# INSTRUCTIONS FOR THE TASK
In the notes on electrical safety devices below, what advantage does an MCB have over a fuse, and why? Reply in one to three sentences.

# DOCUMENT TEXT
[start]

7. Electrical Safety Devices
- Need: To protect electrical appliances and wiring from damage due to excessive current, which can cause overheating and potentially lead to fires. Excessive current can be caused by:
- Overloading: Connecting too many appliances to a single socket/circuit.
- Short Circuit: When the live wire and neutral wire come into direct contact (e.g., due to damaged insulation).
- Electric Fuse:
- Purpose: A safety device that breaks the circuit when the current exceeds a safe limit.
- Principle: Works on the heating effect of electric current.
- Construction: Consists of a thin wire made of a special material (usually an alloy of tin and lead or tin and copper) that has a low melting point.
- Working: When excessive current flows, the fuse wire heats up rapidly, melts, and breaks the circuit, stopping the current flow.
- Placement: Always connected in series with the live wire, usually at the beginning of the circuit (after the meter).
- Specification: Fuses are rated for specific maximum currents (e.g., 5A, 13A). The correct rating must be used for a circuit.
- Caution: A blown fuse must be replaced with a new fuse of the correct rating. Never replace it with ordinary wire or a fuse of a higher rating.
- Miniature Circuit Breaker (MCB):
- Purpose: An automatic switch that trips (turns OFF) when the current in a circuit exceeds a safe limit. Increasingly used instead of fuses in homes and buildings.
- Principle: Can work on the heating effect or magnetic effect (or both) of the current to trigger the switching mechanism.
- Working: When excessive current flows, the MCB automatically switches OFF, breaking the circuit.
- Advantage over Fuse: MCBs are reusable. After the fault causing the overload/short circuit is fixed, the MCB can be manually reset (switched ON again). Fuses need to be replaced.
Key Exam Focus Points:
- Know the symbols of common electric components.
- Differentiate between open and closed circuits.
- Understand the heating effect and its applications (especially bulb filament - Tungsten).
- Know Oersted's discovery regarding the magnetic effect.
- Understand what an electromagnet is, how its strength can be changed, and its applications.
- Be able to explain the working principle of an electric bell.
- Understand the purpose and working principle of a fuse (low melting point material is key).
- Understand the purpose and working of an MCB and its advantage over a fuse (reusability).
- Difference between a cell and a battery.
Remember to revise these points thoroughly and practice drawing circuit diagrams using standard symbols.

[end]

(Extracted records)
[start]

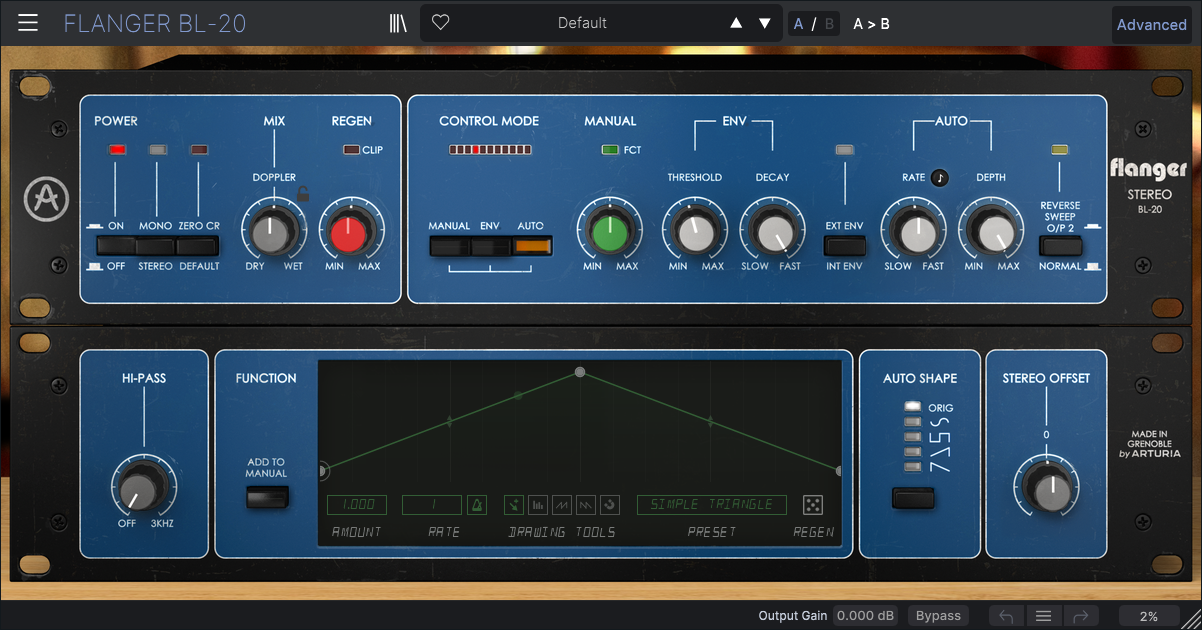Toggle the metronome sync icon beside Rate
The height and width of the screenshot is (630, 1202).
(x=476, y=505)
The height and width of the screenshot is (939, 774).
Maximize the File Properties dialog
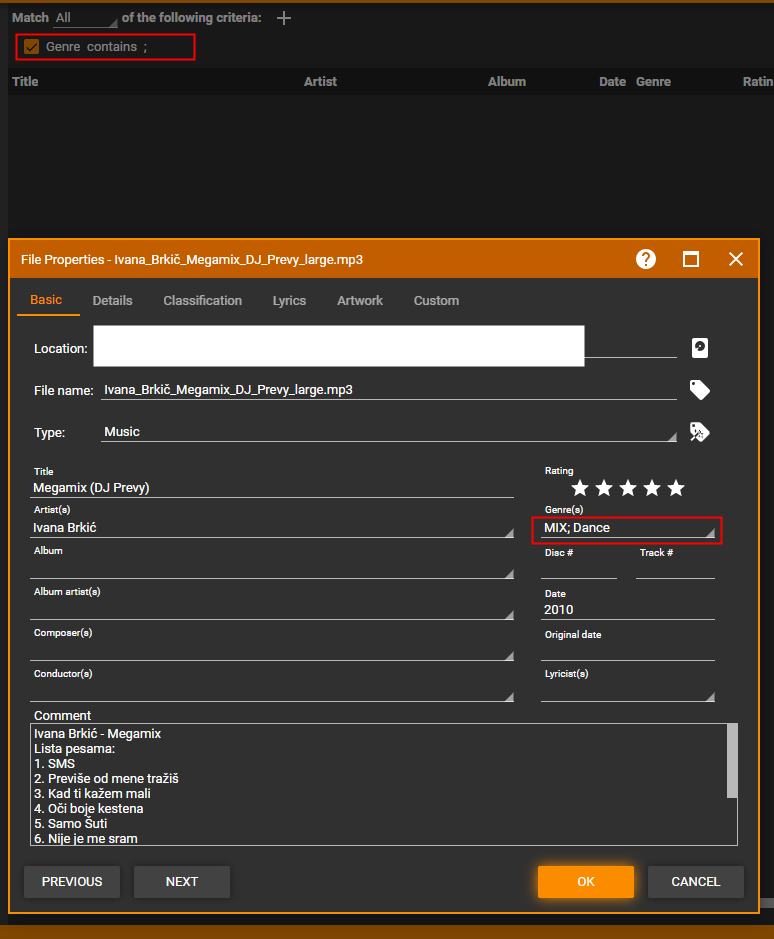691,259
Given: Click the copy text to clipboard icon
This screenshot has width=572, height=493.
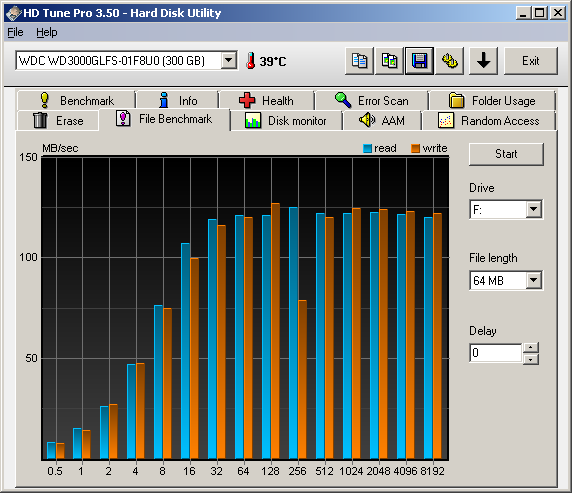Looking at the screenshot, I should pyautogui.click(x=359, y=61).
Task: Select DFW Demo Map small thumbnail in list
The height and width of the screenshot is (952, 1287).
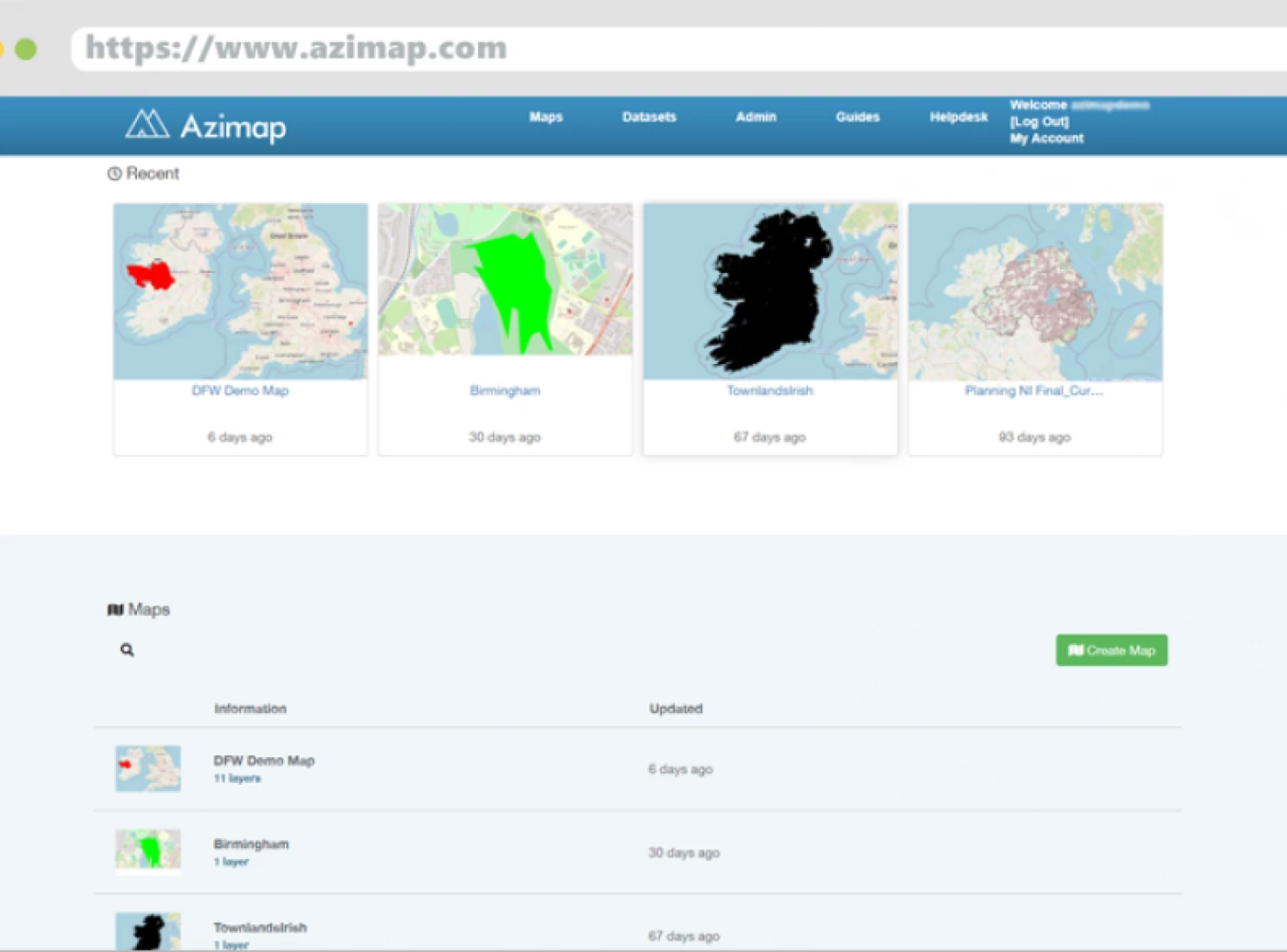Action: coord(148,768)
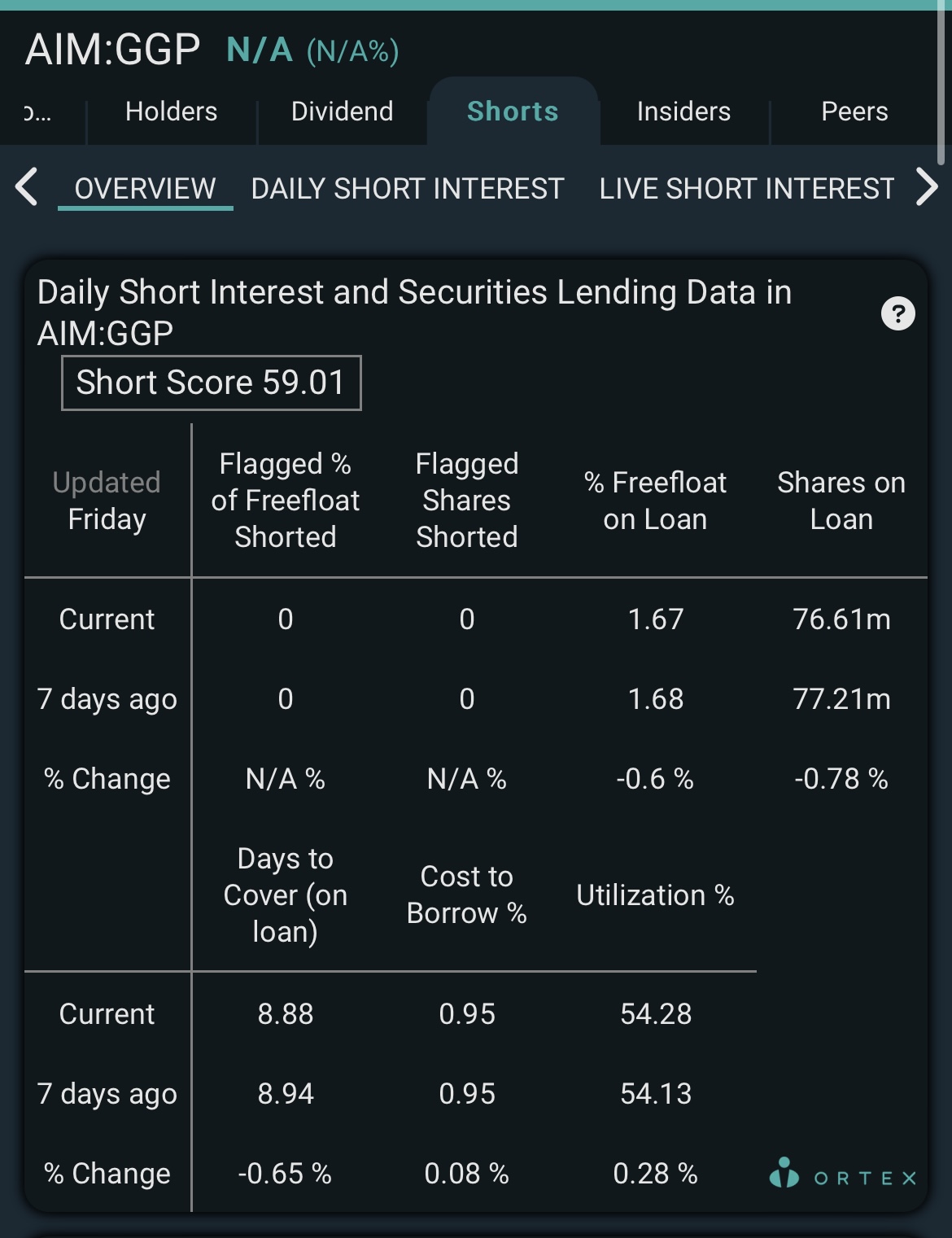
Task: Go to previous sub-tabs with left chevron
Action: point(26,187)
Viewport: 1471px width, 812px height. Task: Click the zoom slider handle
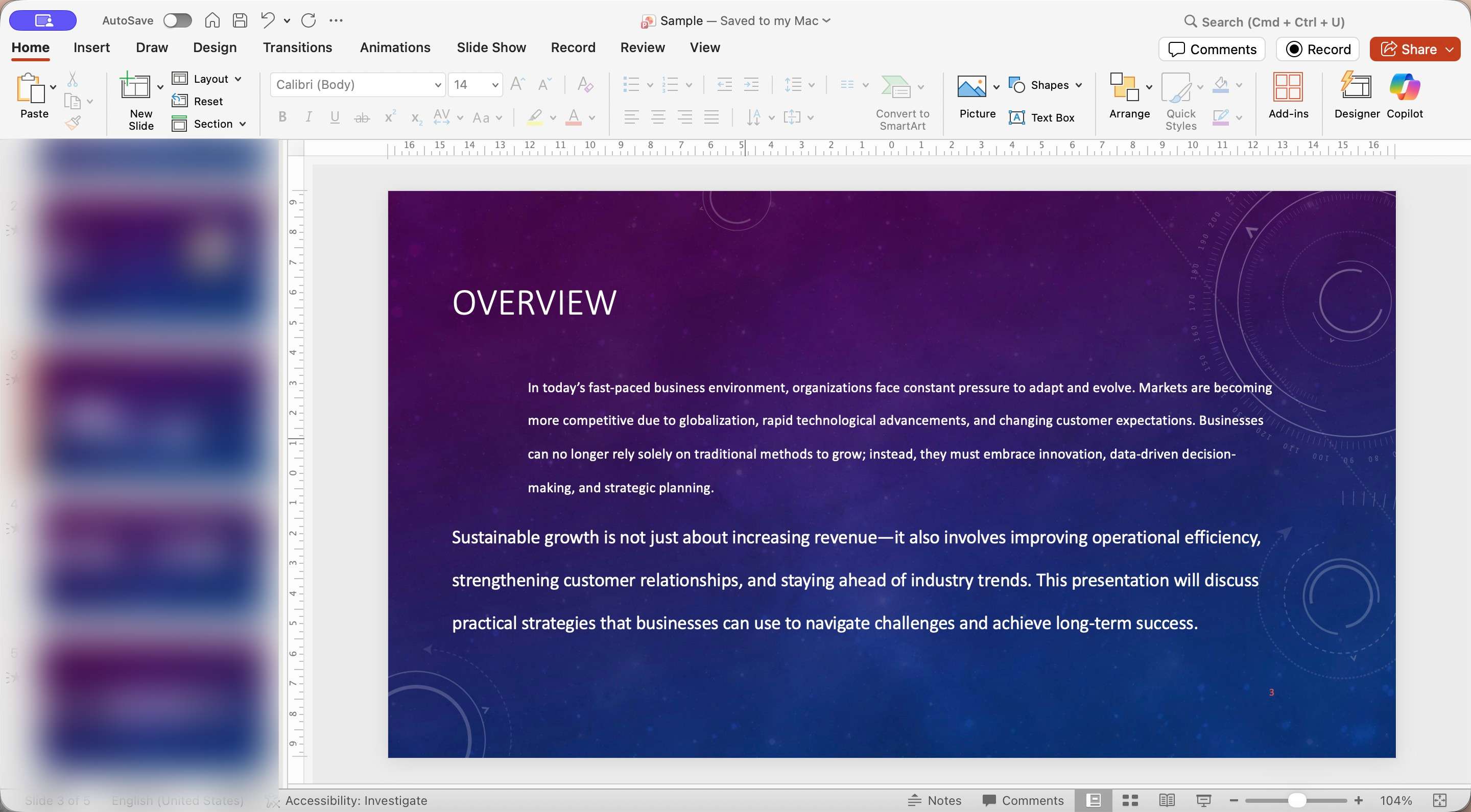tap(1296, 800)
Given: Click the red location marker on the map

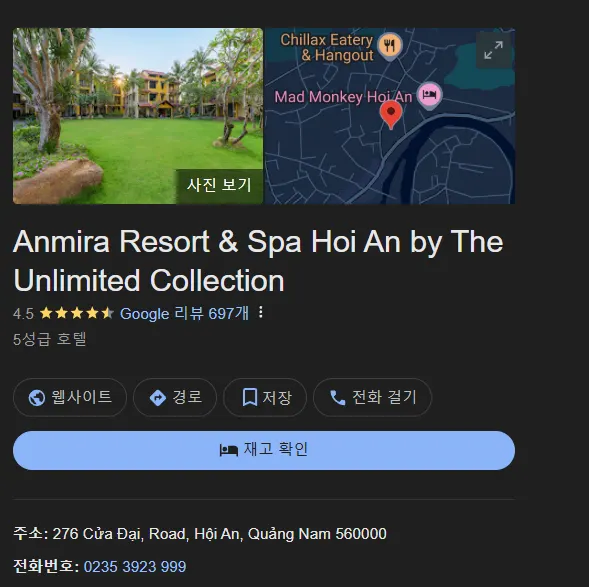Looking at the screenshot, I should coord(391,115).
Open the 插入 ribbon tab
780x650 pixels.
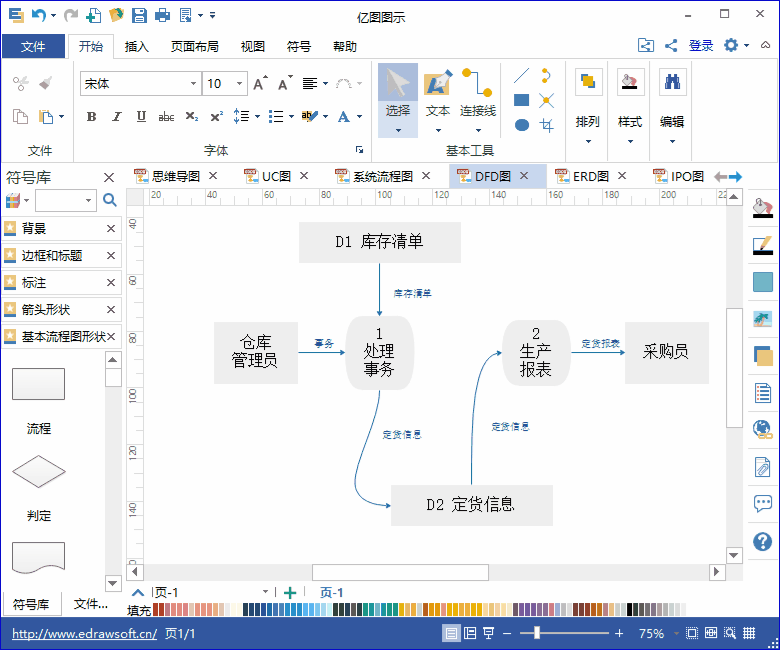(136, 46)
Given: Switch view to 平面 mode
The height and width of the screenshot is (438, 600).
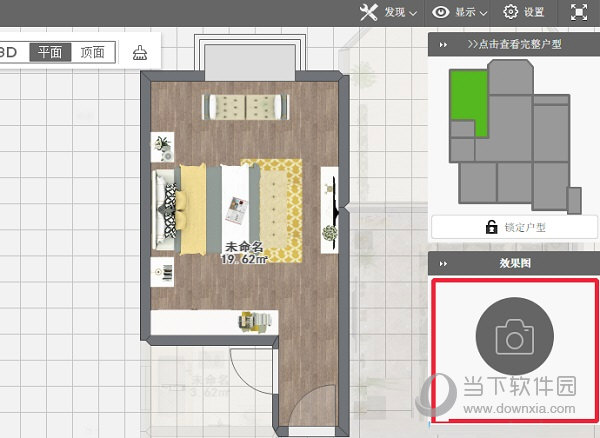Looking at the screenshot, I should (x=50, y=52).
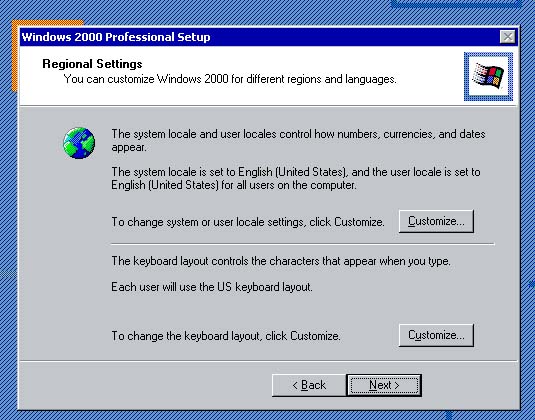
Task: Click the 'To change the keyboard layout' label
Action: 226,336
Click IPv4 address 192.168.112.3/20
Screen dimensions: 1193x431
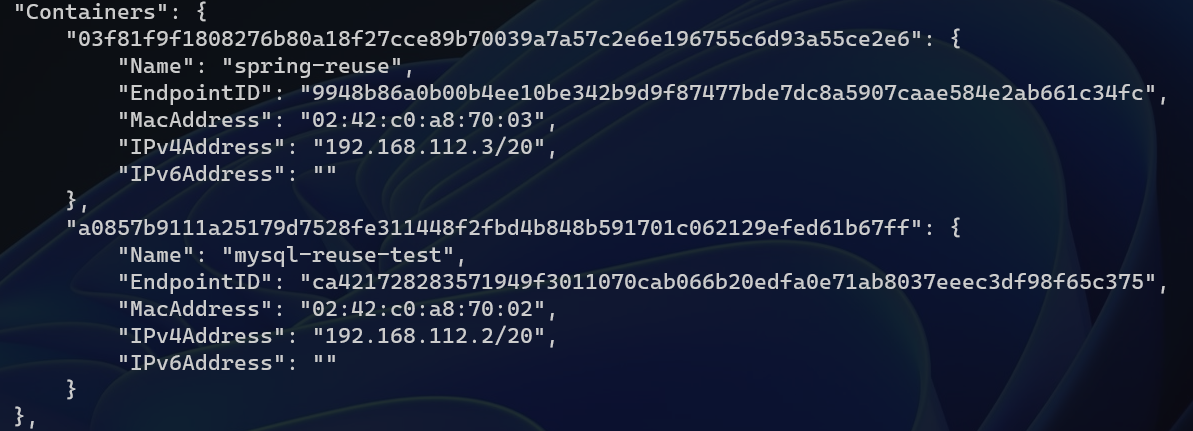[428, 147]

[end]

# CORRECT ANSWER
An MCB is reusable. Once the fault that caused the overload or short circuit is fixed, it can be reset manually by switching it on again, whereas a fuse has to be replaced.